Autonomous AI-enabled Industrial Sorting Pipeline for Advanced Textile Recycling
This addresses textile waste management for the fashion industry, but it appears incremental as it builds on existing Industry 4.0 principles without claiming major breakthroughs.
The paper tackles the inefficiencies of traditional textile sorting by introducing an autonomous pipeline using robotics, spectral imaging, and AI classification, with preliminary results showing potential to enhance accuracy, efficiency, and scalability for sustainability.
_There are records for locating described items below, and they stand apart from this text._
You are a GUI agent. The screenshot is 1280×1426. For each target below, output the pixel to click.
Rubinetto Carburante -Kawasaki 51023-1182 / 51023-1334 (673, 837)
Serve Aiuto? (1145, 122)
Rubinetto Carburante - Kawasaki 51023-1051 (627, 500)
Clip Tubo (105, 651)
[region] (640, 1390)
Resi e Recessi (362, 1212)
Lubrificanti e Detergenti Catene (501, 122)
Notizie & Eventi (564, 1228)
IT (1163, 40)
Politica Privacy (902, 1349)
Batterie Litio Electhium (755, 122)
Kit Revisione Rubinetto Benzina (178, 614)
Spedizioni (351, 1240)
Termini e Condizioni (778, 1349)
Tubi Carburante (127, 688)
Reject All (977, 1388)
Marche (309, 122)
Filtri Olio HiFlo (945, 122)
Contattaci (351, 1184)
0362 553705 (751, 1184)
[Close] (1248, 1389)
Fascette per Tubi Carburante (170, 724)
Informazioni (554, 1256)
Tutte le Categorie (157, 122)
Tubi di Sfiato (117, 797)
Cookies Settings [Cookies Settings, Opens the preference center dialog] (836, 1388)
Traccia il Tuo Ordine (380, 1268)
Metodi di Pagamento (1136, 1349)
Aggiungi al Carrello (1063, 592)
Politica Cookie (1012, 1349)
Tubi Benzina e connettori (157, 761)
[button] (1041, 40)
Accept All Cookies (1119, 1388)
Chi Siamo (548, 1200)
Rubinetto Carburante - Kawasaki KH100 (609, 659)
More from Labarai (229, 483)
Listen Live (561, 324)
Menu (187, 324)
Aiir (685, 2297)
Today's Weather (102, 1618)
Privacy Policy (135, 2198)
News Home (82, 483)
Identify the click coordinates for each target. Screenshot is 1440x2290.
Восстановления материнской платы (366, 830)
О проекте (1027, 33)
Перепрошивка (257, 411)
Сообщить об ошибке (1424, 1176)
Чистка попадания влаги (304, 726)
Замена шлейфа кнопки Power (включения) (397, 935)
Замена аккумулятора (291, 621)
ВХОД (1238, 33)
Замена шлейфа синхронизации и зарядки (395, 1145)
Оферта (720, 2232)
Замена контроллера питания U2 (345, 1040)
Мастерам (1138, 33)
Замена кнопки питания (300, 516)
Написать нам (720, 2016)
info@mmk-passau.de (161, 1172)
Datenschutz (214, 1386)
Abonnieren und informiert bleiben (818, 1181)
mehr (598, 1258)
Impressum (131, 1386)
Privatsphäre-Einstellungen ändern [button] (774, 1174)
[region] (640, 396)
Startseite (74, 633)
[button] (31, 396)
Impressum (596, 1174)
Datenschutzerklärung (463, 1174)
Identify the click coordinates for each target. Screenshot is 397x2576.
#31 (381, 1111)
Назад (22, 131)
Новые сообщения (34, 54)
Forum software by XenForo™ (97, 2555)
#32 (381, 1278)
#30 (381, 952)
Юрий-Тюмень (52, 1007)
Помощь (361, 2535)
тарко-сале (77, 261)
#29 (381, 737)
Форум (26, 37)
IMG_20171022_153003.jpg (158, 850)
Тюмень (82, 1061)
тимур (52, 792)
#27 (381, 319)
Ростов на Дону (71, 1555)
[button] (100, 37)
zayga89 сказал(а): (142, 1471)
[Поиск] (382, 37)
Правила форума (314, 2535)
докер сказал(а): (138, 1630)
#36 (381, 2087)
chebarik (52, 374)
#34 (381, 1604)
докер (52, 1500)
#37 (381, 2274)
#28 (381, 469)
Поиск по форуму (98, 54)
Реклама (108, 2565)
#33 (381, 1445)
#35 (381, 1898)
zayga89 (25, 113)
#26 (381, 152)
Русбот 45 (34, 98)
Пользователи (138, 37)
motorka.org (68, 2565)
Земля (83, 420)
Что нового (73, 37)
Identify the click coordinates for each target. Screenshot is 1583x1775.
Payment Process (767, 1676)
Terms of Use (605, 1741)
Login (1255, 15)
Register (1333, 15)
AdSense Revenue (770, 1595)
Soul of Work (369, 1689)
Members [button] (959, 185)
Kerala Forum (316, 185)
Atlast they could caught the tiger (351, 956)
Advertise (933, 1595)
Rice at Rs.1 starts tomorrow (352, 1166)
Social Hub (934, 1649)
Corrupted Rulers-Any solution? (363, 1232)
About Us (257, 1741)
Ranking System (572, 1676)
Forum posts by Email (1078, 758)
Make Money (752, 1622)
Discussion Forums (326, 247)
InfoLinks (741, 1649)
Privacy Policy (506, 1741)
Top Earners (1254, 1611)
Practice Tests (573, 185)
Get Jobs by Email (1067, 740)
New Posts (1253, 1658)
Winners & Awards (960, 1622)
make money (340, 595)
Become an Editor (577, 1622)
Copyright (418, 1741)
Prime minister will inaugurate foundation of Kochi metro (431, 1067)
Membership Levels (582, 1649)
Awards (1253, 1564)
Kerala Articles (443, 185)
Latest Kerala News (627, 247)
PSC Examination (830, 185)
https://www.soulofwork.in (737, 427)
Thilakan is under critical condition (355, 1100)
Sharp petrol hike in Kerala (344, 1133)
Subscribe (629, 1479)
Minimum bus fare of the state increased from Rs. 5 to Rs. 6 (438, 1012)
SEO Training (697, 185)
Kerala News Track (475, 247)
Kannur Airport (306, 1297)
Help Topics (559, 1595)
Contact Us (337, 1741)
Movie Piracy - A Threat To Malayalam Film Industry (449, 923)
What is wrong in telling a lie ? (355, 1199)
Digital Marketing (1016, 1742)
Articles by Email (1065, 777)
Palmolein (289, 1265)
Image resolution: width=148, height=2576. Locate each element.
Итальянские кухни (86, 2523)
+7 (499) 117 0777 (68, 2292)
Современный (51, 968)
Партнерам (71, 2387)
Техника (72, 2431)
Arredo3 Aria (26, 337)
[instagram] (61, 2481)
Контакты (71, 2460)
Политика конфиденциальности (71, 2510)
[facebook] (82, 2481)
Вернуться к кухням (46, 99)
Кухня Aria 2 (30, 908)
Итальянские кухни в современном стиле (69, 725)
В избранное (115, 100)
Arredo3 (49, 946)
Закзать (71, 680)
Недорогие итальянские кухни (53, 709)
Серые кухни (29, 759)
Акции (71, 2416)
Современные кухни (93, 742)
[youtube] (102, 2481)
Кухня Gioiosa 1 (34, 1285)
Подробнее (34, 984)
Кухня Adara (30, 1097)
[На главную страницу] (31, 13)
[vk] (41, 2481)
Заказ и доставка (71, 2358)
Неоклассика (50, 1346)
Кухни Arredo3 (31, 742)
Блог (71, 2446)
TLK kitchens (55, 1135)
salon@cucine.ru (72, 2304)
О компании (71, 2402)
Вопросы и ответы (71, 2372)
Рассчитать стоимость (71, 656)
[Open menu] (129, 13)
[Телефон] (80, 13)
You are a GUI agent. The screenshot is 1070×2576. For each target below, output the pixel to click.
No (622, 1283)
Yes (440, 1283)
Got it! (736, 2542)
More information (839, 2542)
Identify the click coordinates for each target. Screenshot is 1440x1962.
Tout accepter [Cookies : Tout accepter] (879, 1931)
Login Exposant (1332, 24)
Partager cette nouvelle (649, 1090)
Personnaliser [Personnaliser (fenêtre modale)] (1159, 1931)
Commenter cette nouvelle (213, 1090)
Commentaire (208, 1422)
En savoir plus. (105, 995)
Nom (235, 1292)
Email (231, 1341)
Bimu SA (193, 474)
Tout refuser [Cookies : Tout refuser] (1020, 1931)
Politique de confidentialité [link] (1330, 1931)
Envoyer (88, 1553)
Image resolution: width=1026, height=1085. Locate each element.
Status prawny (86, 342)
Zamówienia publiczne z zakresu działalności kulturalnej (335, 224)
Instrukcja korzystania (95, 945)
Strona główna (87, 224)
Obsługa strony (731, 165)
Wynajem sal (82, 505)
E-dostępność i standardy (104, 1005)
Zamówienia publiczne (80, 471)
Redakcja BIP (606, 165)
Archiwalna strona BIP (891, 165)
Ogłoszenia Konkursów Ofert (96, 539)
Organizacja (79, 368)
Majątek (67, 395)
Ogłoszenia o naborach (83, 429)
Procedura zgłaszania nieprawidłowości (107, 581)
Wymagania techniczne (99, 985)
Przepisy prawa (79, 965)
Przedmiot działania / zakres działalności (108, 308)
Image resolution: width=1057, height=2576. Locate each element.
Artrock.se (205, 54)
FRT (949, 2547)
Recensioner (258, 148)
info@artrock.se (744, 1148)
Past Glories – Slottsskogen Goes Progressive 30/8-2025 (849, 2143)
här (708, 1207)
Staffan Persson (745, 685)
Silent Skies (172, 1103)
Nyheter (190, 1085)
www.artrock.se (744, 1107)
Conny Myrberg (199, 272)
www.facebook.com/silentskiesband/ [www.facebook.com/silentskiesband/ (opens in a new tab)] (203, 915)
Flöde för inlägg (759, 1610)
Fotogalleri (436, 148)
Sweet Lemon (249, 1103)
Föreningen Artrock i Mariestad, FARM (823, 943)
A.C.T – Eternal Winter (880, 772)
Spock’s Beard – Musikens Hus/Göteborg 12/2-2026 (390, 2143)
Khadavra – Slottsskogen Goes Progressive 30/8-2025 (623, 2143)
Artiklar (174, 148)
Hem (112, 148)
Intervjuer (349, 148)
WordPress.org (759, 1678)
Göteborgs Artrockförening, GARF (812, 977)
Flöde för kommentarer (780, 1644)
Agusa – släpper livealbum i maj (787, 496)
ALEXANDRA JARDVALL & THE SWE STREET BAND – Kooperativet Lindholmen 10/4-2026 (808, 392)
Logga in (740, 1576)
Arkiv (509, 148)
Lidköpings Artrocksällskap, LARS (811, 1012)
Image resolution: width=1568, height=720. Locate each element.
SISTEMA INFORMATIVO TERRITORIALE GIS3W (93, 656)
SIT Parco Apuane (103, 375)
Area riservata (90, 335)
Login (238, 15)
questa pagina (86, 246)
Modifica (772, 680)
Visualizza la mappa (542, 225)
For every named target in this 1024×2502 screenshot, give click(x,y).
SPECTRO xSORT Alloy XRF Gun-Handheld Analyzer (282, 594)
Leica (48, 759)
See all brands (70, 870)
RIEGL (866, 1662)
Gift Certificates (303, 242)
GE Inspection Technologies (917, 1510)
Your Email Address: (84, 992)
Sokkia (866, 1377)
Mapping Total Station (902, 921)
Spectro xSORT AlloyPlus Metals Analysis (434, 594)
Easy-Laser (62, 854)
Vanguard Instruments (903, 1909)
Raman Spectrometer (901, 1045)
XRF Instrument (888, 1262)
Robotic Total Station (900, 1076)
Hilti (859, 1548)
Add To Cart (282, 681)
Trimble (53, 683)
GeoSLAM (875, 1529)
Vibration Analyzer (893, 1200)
The escalating volumes of textile waste globally necessitate innovative waste management solutions to mitigate the environmental impact and promote sustainability in the fashion industry. This paper addresses the inefficiencies of traditional textile sorting methods by introducing an autonomous textile analysis pipeline. Utilising robotics, spectral imaging, and AI-driven classification, our system enhances the accuracy, efficiency, and scalability of textile sorting processes, contributing to a more sustainable and circular approach to waste management. The integration of a Digital Twin system further allows critical evaluation of technical and economic feasibility, providing valuable insights into the sorting system's accuracy and reliability. The proposed framework, inspired by Industry 4.0 principles, comprises five interconnected layers facilitating seamless data exchange and coordination within the system. Preliminary results highlight the potential of our holistic approach to mitigate environmental impact and foster a positive shift towards recycling in the textile industry.